Hint: it’s usually related to a lack of safety in the room.
Where does safety come from?
Someone once told me that my competence provided safety to the people I coach—a lovely thought, and I can see truth in it. My experience and knowledge allow me to provide teaching and mentoring, as well as reassurance that you’re not stuck with the status quo. And I also see where my expertise occasionally makes others feel less safe—afraid that they will be caught doing something wrong or breaking rules. In those moments, it’s as if I embody someone’s own conscience. Safety has something to do with how you show up and create the environment, and it is also dependent on how others show up and interact within the environment.

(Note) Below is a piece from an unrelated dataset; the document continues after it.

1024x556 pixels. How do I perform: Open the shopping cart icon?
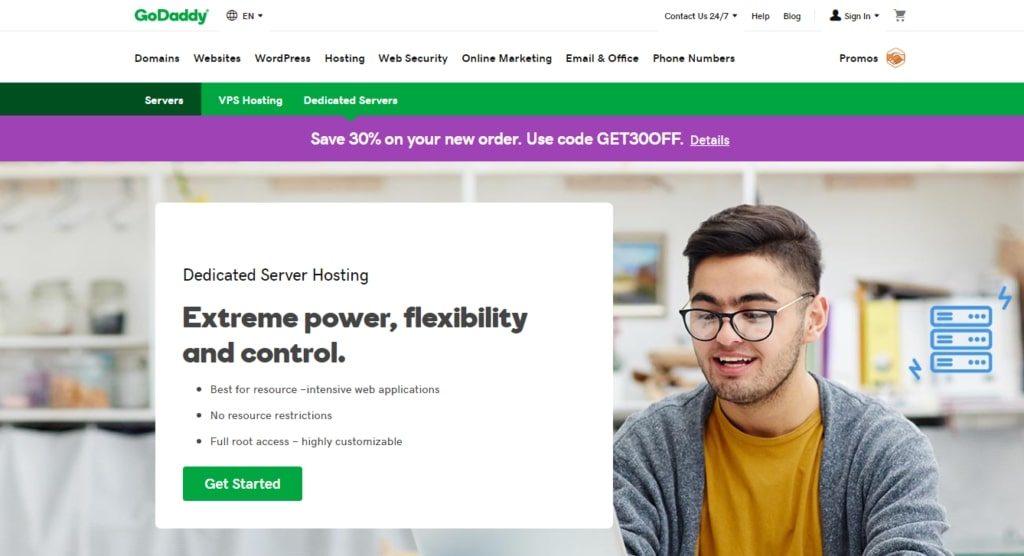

I’ve seen the silent meetings occur when the facilitator ignored the group dynamics and neglected to create an environment for everyone to freely share opinions. And I’ve also seen the silent meetings happen despite a facilitator doing just about everything in his control to foster a judgment-free environment. Sometimes people aren’t ready to open up. Skilled facilitators work hard to help people share and participate in meetings, and sometimes people are not ready for that right away. Perhaps “getting real” is uncommon, either for the individual, the team, or the organization. It can take time for folks to feel comfortable voicing their opinions; the facilitator must provide the safe environment at every opportunity so it is there when they are ready.

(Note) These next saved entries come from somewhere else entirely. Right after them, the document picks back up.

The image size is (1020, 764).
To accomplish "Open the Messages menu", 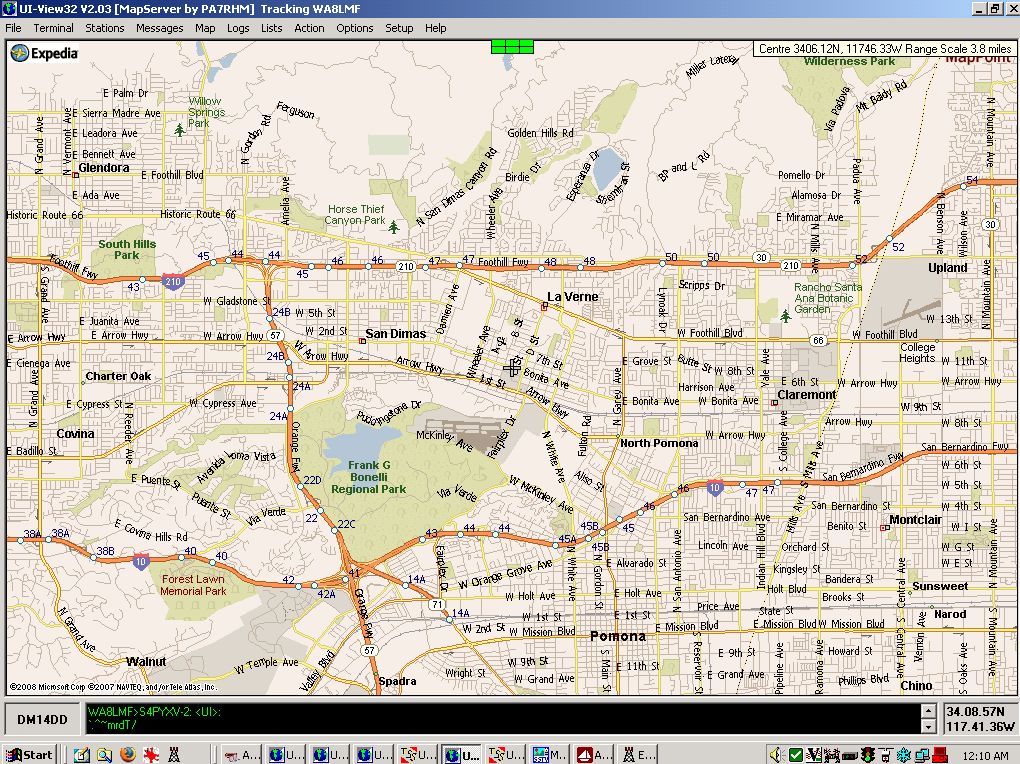I will (x=160, y=28).
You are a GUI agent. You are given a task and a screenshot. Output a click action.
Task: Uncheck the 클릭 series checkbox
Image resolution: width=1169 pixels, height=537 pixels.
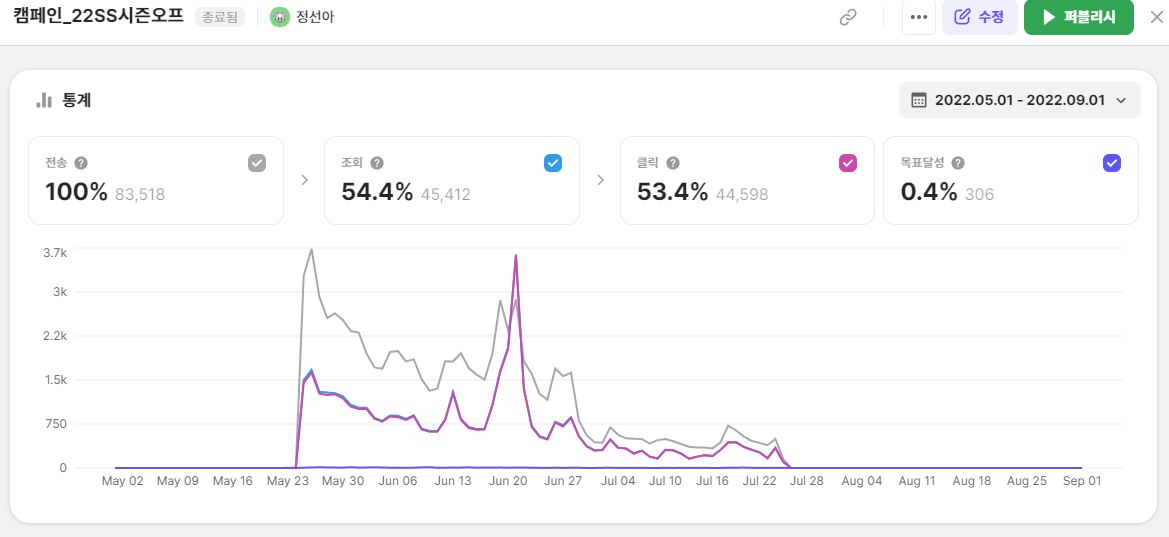pyautogui.click(x=848, y=163)
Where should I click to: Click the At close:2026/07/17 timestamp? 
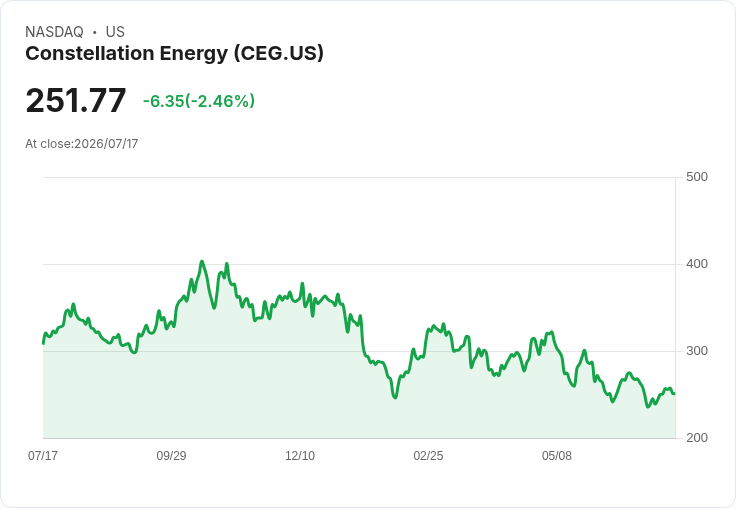pos(82,144)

The art of providing safety
From June to October, I spent some of my weekends building a trebuchet with friends for the annual DFW Trebuchet Toss Off. It’s a fun activity, and I enjoy being part of a team that builds something tangible (far different from my day job!). This was my third year participating, and my role is that of Safety Czar. Because honestly I’m not much of a builder, and I can’t carry much physically, but I do pay attention to group dynamics and making sure that those who are about to use a power saw are wearing safety goggles. We had a lot of challenges this year with our trebuchet, and my schedule didn’t allow me to be at every build. I feel like I didn’t really fulfill my role this year. I noticed when certain people were disengaged during the builds where I was present, and I didn’t do much to pull them into the active conversations. I didn’t take a strong enough stand against some of the physical safety issues; while no one was really hurt, we did cause some damage that could have been prevented. That doesn’t feel good.
Coaches regularly see the places where people become uncomfortable—whether it’s the person who isn’t ready to face the real transformation that lies ahead or the team that isn’t ready to take the next step. The coach stays with them in the moment and uses her skills to deepen the learning and forward the action. It is not easy to do. In fact, it can feel exhausting. Listening intently, asking questions with curiosity, acknowledging and championing the strengths you see, and challenging old thinking… all in service of the person/people you are coaching.
I think that’s the key to providing safety: acting in service of them. A Scrum Master assigned to a new team can facilitate an amazing retrospective and draw out the introverts if he acts from a place of serving the team as a whole. A coach can ask hard questions of a team and provide a reality check if she acts from a place of serving the team. If you act from a place of right/wrong, us/them, waterfall/agile, or win/lose, then safety is lost.